The function used to run the preCPFE GUI for SX indentation is : A_preCPFE_windows_indentation_setting_SX.m

Figure 26 Screenshot of the preCPFE GUI for the single crystal indentation

Figure 27 Screenshot of the single crystal indentation model in Abaqus.

### Convention for the single crystal mesh¶

Figure 28 Convention used to define the single crystal mesh.

## Bicrystal (BX) indentation¶

CPFE simulation of indentation close to grain boundaries can provide a good approximation of the local micromechanics in this experiment. While models that take into account the micromechanical effect of the boundary are the subject of ongoing research, most geometrical and kinematic factors are taken into account by employing a local phenomenological crystal plasticity formulation in the simulations.
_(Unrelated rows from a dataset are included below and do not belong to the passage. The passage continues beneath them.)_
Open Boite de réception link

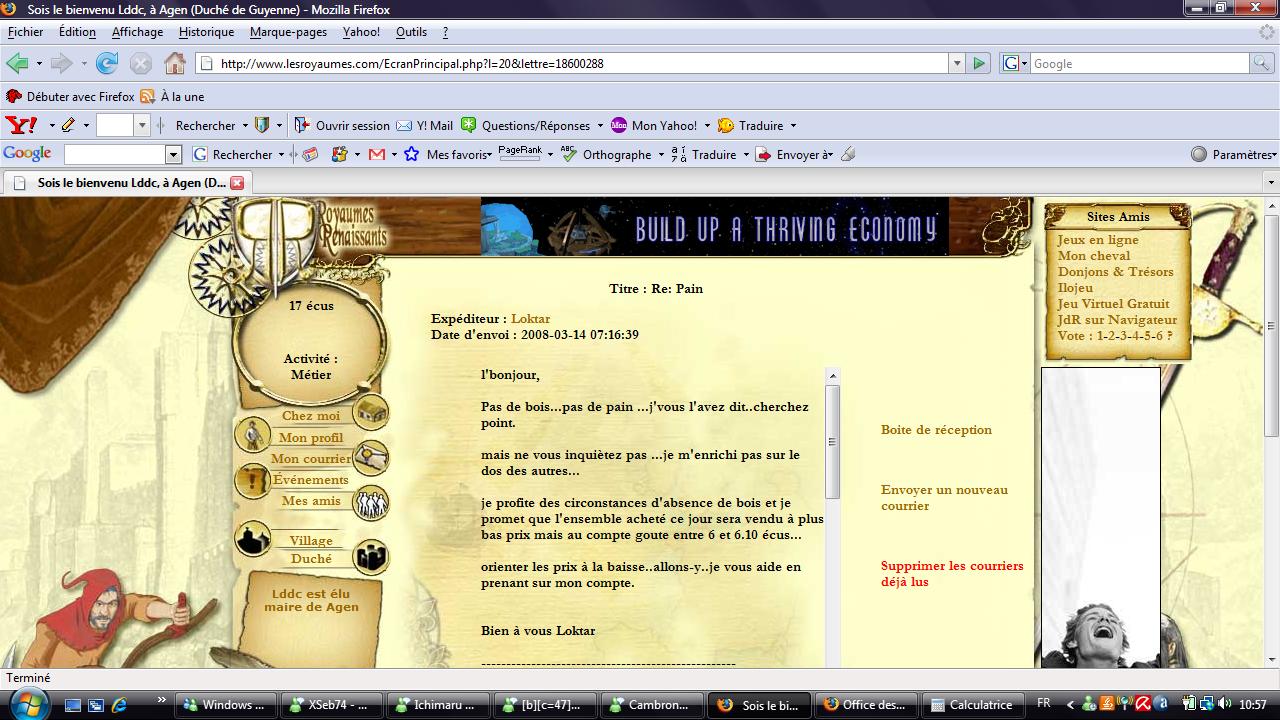point(936,430)

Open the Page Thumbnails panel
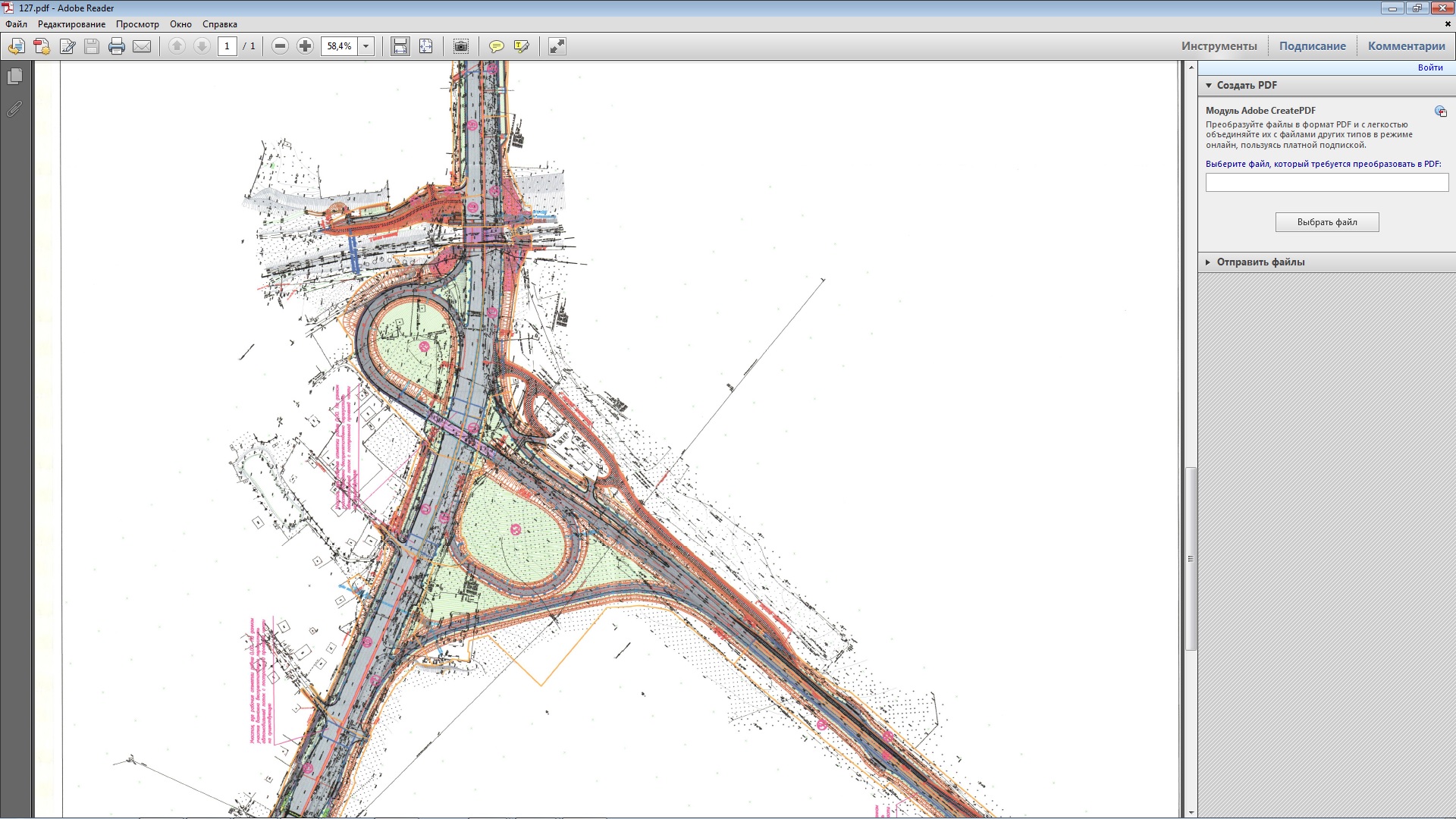pos(14,77)
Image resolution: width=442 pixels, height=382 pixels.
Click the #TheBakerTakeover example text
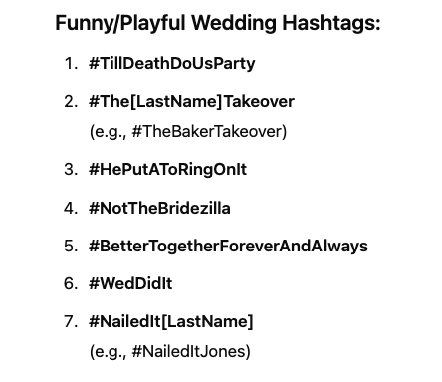pyautogui.click(x=207, y=131)
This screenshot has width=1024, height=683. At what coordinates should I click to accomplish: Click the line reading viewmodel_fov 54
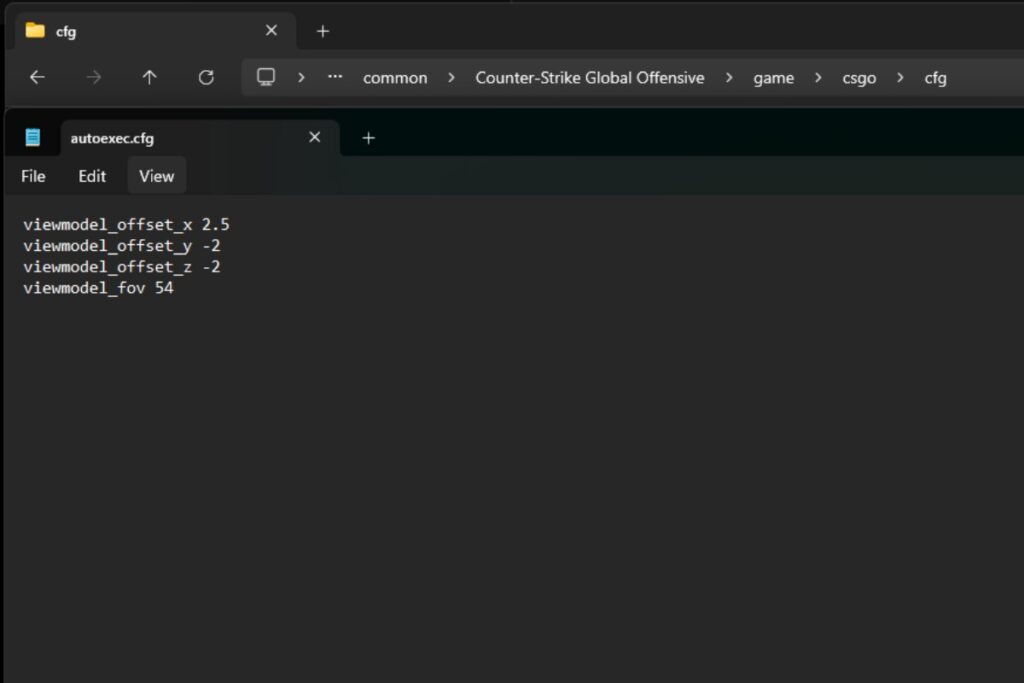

The function used to run the preCPFE GUI for BX indentation is: A_preCPFE_windows_indentation_setting_BX.m

Figure 29 Screenshot of the preCPFE GUI for the bicrystal indentation.

### Convention for the bicrystal mesh¶

Figure 30 Convention used to define the bicrystal mesh.

## Scratch test on SX and BX¶

CPFE simulation of scratch test in a single crystal or close to a grain boundary is implemented into this GUI. Scratch length and scratch direction have to be set by the user.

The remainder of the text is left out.